These countermovements arose during the crisis of the Great Schism, a division in the Roman Catholic Church that lasted from 1378 to 1417, during which time the relationship between papal authority and general councils was negotiated. Ultramontanism is divided into old ultramontanism and new ultramontanism. Old ultramontanism was a Medieval doctrine, and the term was frequently found in 13th-century texts and continued to be used until the Babylonian Captivity, a period from 1304 to 1377, when the pope was based in Avignon (France) and the papal authority was seen by some as being in the captivity of the French monarchy.
The tenets of ultramontanism were largely adopted by the Society of Jesus in the 17th century, and were promoted by theologians such as Francisco Suarez, an opponent of such diffusion of the papal authority as the divine right of kings doctrine.
During the post-Napoleonic era, new ultramontanism was resurrected in France, as a French Catholic project aimed to reverse the influence of Enlightenment rationalism and secular humanism on Church affairs and to revivify papal authority. A similar neo-ultramontanism emerged in Germany, where it resulted in a political struggle between the German Chancellor Otto von Bismarck and the papal authority. The rift between Germany and the Vatican lasted approximately 30 years, but diplomatic relations were restored by the end of the 19th century and the anti-Catholic laws passed during that period were repealed.

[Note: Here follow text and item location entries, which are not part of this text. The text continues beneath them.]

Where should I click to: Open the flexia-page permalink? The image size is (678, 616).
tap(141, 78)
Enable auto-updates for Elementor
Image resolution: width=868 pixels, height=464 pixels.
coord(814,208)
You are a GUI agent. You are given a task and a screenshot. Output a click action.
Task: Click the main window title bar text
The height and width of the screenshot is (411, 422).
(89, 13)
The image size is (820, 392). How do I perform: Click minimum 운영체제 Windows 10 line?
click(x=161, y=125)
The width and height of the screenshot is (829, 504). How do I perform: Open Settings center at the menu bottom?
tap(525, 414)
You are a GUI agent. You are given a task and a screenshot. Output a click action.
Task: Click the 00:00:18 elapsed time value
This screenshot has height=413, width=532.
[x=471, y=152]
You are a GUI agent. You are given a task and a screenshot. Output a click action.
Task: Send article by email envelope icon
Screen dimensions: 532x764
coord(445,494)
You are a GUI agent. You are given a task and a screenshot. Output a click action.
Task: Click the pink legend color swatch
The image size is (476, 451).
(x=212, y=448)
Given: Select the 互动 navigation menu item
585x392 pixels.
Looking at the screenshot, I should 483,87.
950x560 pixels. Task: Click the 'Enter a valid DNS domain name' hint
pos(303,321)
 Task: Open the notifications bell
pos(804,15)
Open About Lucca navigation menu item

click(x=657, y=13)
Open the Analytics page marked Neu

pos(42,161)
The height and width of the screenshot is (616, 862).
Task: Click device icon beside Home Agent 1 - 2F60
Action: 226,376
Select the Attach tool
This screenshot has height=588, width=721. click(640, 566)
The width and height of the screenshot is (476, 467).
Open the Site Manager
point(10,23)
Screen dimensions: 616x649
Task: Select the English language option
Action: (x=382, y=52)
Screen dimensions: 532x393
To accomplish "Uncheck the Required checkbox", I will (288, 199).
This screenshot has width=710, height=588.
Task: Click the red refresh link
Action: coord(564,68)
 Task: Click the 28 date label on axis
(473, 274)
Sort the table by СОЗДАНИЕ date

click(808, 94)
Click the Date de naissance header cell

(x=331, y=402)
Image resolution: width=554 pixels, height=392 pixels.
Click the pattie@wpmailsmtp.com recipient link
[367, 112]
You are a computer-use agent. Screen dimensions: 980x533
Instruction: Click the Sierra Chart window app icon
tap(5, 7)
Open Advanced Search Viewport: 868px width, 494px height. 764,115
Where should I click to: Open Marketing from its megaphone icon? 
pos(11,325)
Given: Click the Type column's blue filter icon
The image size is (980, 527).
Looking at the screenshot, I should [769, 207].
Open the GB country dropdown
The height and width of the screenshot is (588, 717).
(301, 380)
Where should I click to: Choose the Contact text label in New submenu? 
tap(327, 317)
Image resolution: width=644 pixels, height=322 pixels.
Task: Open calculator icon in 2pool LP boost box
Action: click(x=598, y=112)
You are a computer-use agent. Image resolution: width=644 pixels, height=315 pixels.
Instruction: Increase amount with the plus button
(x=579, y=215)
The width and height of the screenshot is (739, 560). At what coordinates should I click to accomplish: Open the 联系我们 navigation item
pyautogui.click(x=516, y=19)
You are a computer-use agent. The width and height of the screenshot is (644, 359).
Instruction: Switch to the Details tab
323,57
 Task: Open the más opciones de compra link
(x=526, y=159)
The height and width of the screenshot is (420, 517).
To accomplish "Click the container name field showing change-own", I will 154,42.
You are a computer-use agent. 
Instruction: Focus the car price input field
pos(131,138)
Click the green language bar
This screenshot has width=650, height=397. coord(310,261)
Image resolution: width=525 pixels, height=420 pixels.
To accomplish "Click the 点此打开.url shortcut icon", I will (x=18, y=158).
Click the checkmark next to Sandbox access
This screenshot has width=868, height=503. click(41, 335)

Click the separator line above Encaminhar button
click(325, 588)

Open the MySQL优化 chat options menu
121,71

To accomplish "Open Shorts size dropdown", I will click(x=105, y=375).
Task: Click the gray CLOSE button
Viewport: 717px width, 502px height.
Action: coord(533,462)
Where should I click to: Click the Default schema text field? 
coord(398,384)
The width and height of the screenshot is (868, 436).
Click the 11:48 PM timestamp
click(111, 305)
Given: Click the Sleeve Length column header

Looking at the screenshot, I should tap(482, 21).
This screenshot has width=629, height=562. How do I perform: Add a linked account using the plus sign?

The revival of ultramontanism was supportive of such unilateral papal acts as the declaration of the immaculate conception in 1854 and the promulgation of the Syllabus of Errors in 1864. The 1870 proclamation of papal primacy and infallibility was a triumph and an apex of the ultramontanist agenda. Even though the Second Vatican Council (1965) reaffirmed papal infallibility, its approval of an increased role for the college of bishops and a greater voice for the laymen in congregational issues weakened the doctrine of ultramontanism. John Paul II, the Pope (from 1978), has favored the ultramontane principles of strong papal authority and centralization of the power of the Catholic Church in the Vatican.
The critics of ultramontanism view it as an authoritarian and reactionary ideology that seeks a return to a Medieval social cosmology, when the position of the Catholic Church was centralized, unambiguous, and undisputed, and that ignores the relationship between the religious and the civic spheres that has evolved.